Wenger is a man of humility, grace, intelligence, eruditeness, and flair, and despite his contemporary faults it is shameful, embarrassing, and frankly evil, to viciously mock him.
Whilst I want him to go, I would genuinely if meeting him in public shake his hand, hug him, take a selfie with him, and frame it in my house for the ages. He warrants that level of respect in my mind.
- Wenger did inherit players, but so what?
Didn’t Graham inherit Adams, the late, great Rocky Rocastle, Thomas, Lukic, Merson, etc? Didn’t Mourinho at Chelsea inherit Lampard and Terry? Didn’t Pep at Barca inherit Messi? What about Zidane, since he has “inherited” Ronaldo, Bale, Modric, Kroos, etc?
All managers will take on players that others have signed. This is nothing new, and cannot undermine their achievements. Life is about continuity. If there were no cryptology, then the Enigma machine would not have been invented, meaning no ICT as we know it, and thus no Internet, and no Gunnerstown, websites, and social media. By that logic, nothing we ever do is a true achievement, since it’s always built on something somebody did beforehand. Something we deem immaterial could in time develop to a great discovery in the future, who knows?
Was Wenger supposed to sell the back four and Seaman, or Ian Wright and Bergkamp, once he got here? I believe that it was Wenger’s new methods and players that did bring us the success we had. I don’t think many managers build success from virtually nothing, it’s not really possible. Sir Alex didn’t, as he relied initially on “players he inherited” to win the FA Cup, Cup-Winners’ Cup, and League Cups in the early 1990s. Hughes and Robson were not players that he signed, certainly not.
So let’s not condemn Wenger for things beyond his control. It was his talent to identify Vieira, Petit, Garde, Overmars, etc. to win the Double. Say Rioch got on with the players and board and stayed. Would he have done this to same or similar effect? What if we had got, if the reports were true at the time, the late, great Cruyff? Or the late, great Sir Bobby Robson? Maybe, considering both were highly talented managers in their own rights. We will never know, but then the effects would not be the same, for sure.
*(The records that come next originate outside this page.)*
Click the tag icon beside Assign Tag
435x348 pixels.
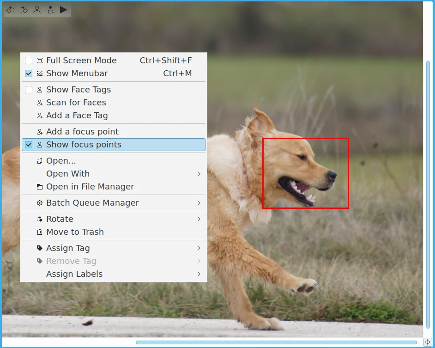point(40,248)
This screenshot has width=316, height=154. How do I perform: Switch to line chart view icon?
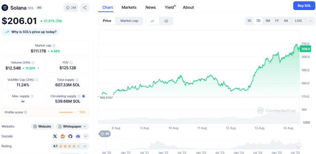tap(153, 21)
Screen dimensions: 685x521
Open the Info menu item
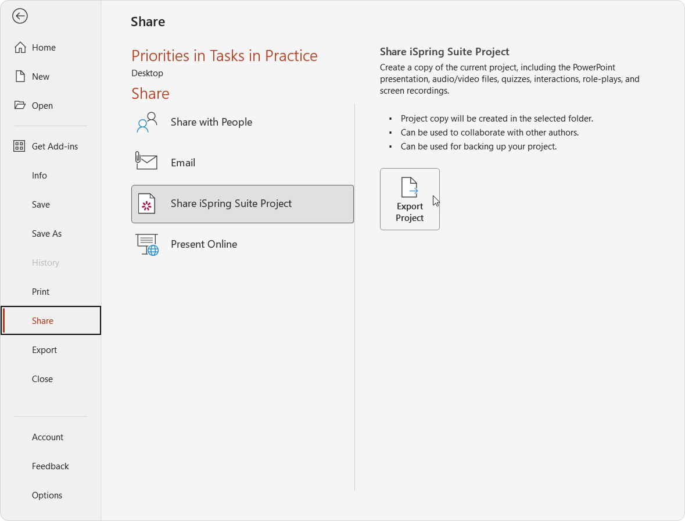point(40,175)
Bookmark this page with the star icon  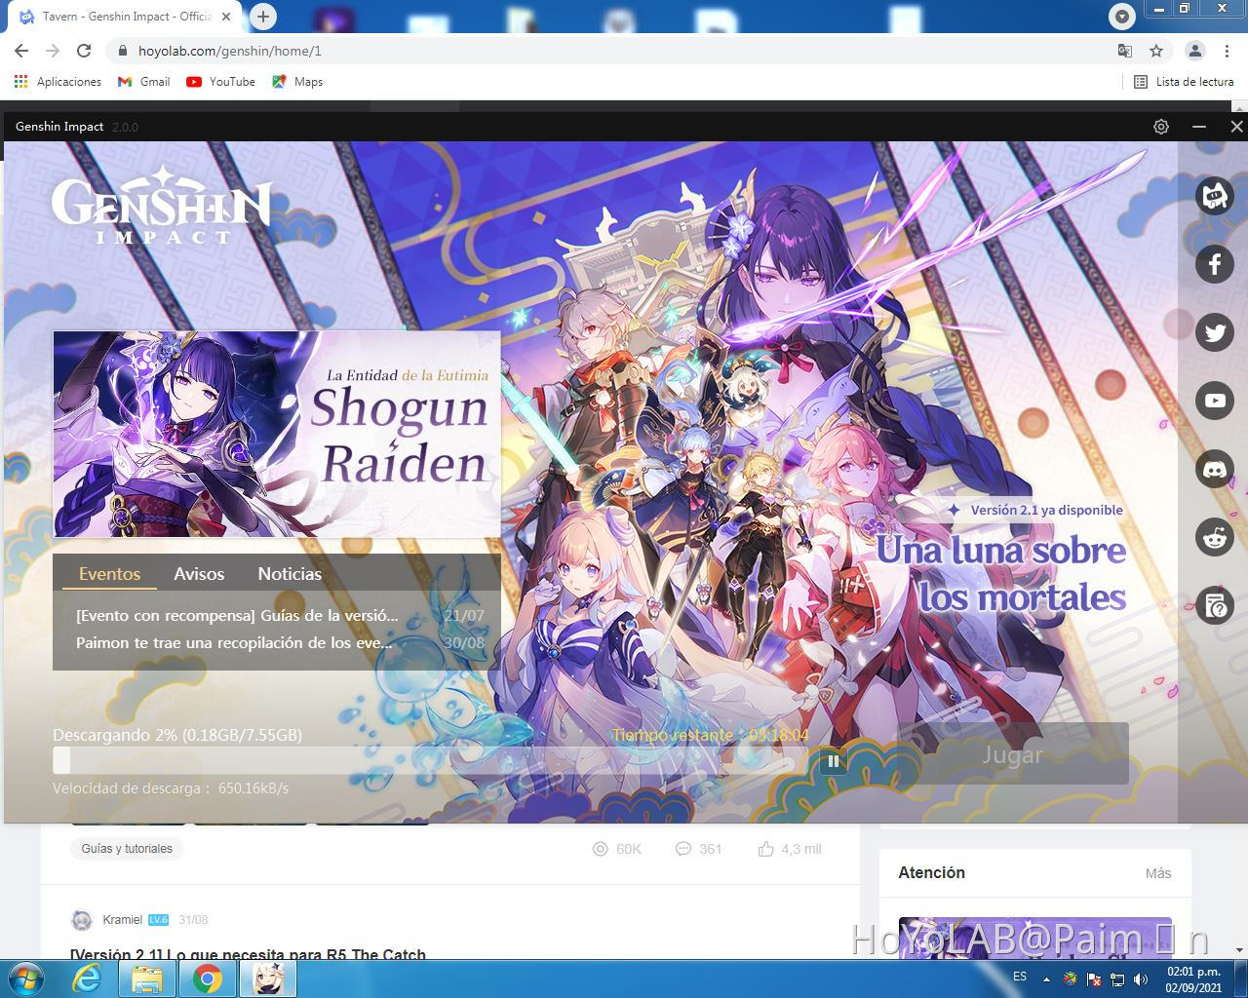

- Theo is unfairly singled out
I get, and agree with, the views on Theo. He may not have been the wonder kid he thought he would be. Nonetheless, some things that are said are unjust in my mind.
It’s said that he doesn’t score enough goals for his position. This is false, since for a winger (which even he himself admits he is) to score 100 plus goals in 400 games is good going. Giggs, possibly the best winger in PL history, and possibly one of the best wingers to have ever existed, had a worse goals to game ratio. Theo has been our top scorer on one occasion, and has averaged pretty well in goal-scoring terms.
It may be that he is not an outstanding and dazzling talent. But maybe Wenger made a mistake. He is not perfect, and he misjudged Walcott’s impact. His presence in the 2006 WC squad was also misguided. Granted, this per se was not Wenger’s fault. But then Sven Goran Erikson, the then England manager, rode on the wave of Theo-love at that time, which never has really peaked.
Theo will go down as a good player. Not world class in my mind (though I admit this is a subjective term), since his form at all levels has not been amongst the world’s very best. That said, I strongly believe that if he had never joined as the next big hit, we would be content with his performances and output. Walcott to me equates with, in PL history, Joe Cole or Valencia. A player who performed well enough for their clubs, and on occasion performed well for their countries. Seeing this:
had forever coloured our perception of him. And I don’t believe this kid (now a man I presume) was actually Walcott….
The very best wingers in PL history, for me, are Giggs, Overmars, Kanchelskis, Beckham, Cole, Bale, Ginola, and Robben. Theo, whilst not shit by any stretch, has not been at that level. However, he has carved out a reasonable career for himself nonetheless.
- Alexis is one of our best ever players
Despite the boos at the Bournemouth game, I do love Alexis a lot in our team. And yes, I believe he is one of our best ever players.
I can hear the laughs digitally, as it were…. But I do genuinely believe this.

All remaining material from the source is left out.